Redwood is less likely to warp, shrink, or check, thanks to its great dimensional stability. Its stability also makes it very durable. A well-maintained redwood staircase will serve you for over 30 years.
This wood is popular for its natural beauty. It’s one of those woods that remain attractive even without a finish. When left unfinished, redwood gradually weathers into a beautiful silver color.
The limited availability of this wood has made it expensive. It’s costlier than other softwoods such as cedar and pine.
5. Pressure-Treated Pine
Pressure-treated pine withstands outdoor weather better than untreated pine. The chemicals used to treat the wood repel insects and prevent the growth of microorganisms that would cause the wood to decay.
Pressure-treated pine has good workability. You can easily cut the wood using a saw or boreholes using a drill. You can also use a router to shape the wood without much problem.
Pressure-treated wood has moderate maintenance requirements. Although the wood can withstand outdoor weather, it is not completely waterproof. It requires finishing to protect it from water damage.
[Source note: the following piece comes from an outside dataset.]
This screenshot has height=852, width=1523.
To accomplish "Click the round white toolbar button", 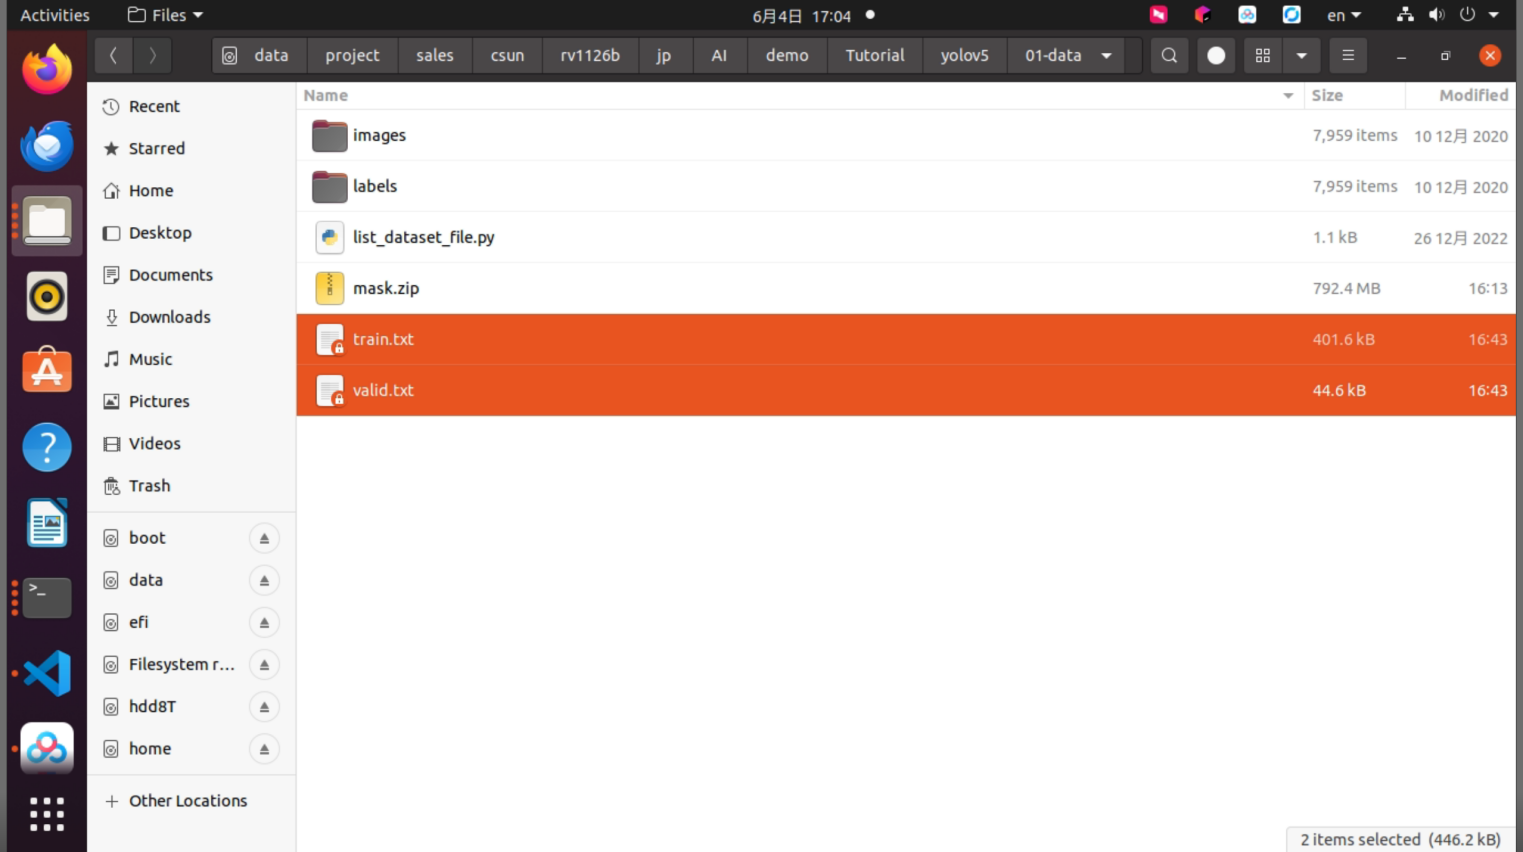I will [1216, 56].

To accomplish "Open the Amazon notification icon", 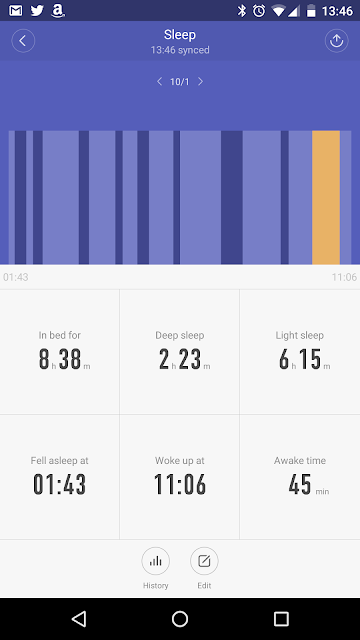I will point(58,11).
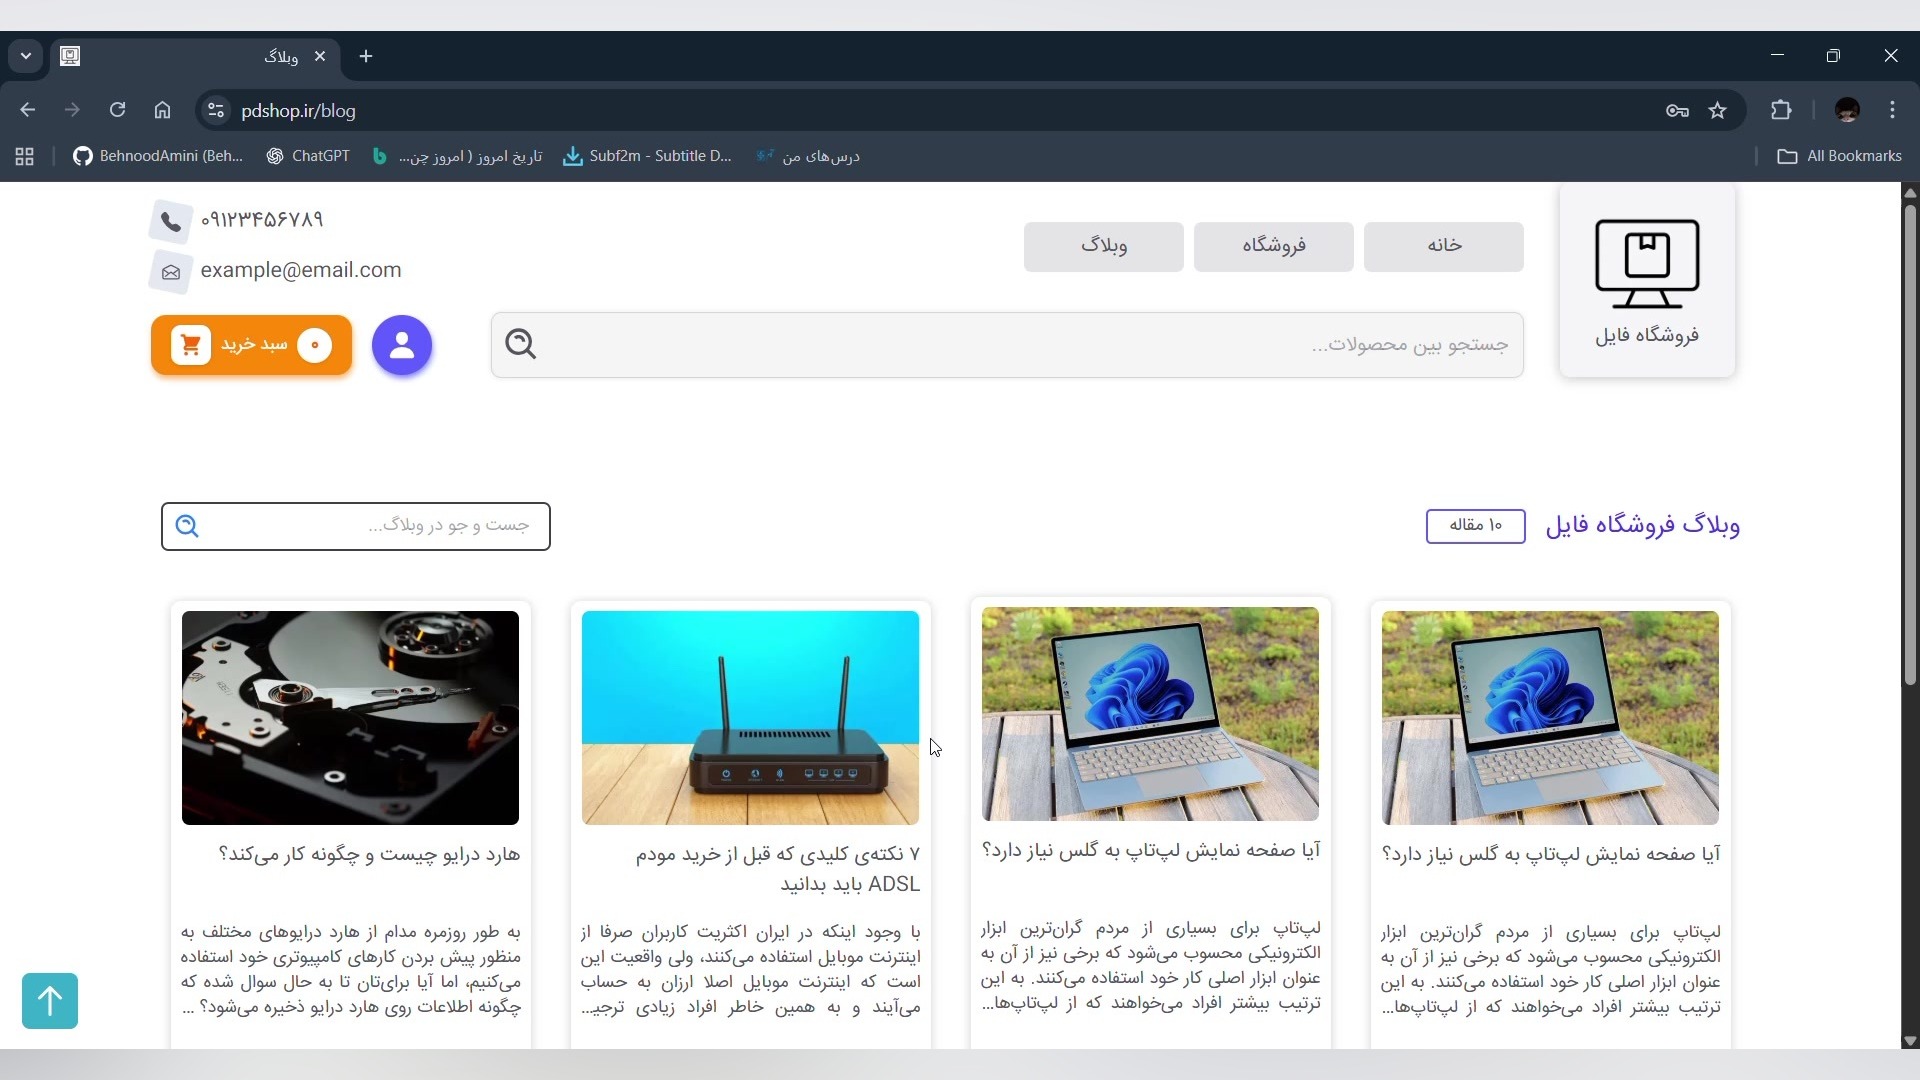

This wood stains well, but you must dry it completely before staining it. The stain tends to fade from too much foot traffic; you’ll need to re-stain your staircase every year. Unfortunately, pressure-treated wood doesn’t work well with paint. The paint tends to crack or flake when the wood shrinks.
Durable wood such as Ipe and redwood are very expensive. Pressure-treated pine is moderately durable and very affordable. This wood is your best bet if you’re working on a tight budget.